'''

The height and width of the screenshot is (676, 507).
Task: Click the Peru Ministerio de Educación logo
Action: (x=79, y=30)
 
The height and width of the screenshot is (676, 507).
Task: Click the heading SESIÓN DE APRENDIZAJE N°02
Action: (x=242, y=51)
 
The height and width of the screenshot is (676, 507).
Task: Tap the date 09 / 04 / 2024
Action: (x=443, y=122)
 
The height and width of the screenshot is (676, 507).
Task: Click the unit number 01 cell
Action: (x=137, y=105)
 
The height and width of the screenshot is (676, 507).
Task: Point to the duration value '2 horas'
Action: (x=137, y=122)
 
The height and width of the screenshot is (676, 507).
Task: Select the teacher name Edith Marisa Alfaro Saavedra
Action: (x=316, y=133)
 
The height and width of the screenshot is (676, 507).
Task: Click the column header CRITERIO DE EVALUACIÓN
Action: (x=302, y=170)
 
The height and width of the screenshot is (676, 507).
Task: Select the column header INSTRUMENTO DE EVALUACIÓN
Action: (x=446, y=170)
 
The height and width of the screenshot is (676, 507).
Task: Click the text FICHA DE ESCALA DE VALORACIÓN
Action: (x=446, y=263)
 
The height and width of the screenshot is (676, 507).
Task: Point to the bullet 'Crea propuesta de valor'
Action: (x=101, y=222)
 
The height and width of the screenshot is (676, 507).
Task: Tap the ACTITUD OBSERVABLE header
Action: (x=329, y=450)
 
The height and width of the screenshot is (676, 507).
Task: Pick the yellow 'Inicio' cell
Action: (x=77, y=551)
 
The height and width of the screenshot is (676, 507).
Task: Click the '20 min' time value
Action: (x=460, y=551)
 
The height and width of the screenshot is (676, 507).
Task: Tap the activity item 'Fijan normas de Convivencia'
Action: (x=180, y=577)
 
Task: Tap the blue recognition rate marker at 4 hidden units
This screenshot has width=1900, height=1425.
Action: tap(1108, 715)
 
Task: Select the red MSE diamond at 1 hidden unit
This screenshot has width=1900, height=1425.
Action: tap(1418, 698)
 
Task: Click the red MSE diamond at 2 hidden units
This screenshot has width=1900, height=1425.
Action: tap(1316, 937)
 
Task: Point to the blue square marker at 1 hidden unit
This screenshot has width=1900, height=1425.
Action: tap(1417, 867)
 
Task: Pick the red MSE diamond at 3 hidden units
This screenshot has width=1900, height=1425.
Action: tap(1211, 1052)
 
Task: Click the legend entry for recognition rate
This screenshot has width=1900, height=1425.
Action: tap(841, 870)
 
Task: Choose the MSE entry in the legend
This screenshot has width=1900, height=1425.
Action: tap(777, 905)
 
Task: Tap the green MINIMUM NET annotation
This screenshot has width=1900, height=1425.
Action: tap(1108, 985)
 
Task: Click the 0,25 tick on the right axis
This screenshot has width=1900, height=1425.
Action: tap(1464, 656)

'''

Could you give the listing above as a numbered list, from the line with "Task: Choose the MSE entry in the legend" through the end of the listing, leaving out blank lines?

## Task response
1. Task: Choose the MSE entry in the legend
2. This screenshot has width=1900, height=1425.
3. Action: tap(777, 905)
4. Task: Tap the green MINIMUM NET annotation
5. This screenshot has width=1900, height=1425.
6. Action: tap(1108, 985)
7. Task: Click the 0,25 tick on the right axis
8. This screenshot has width=1900, height=1425.
9. Action: tap(1464, 656)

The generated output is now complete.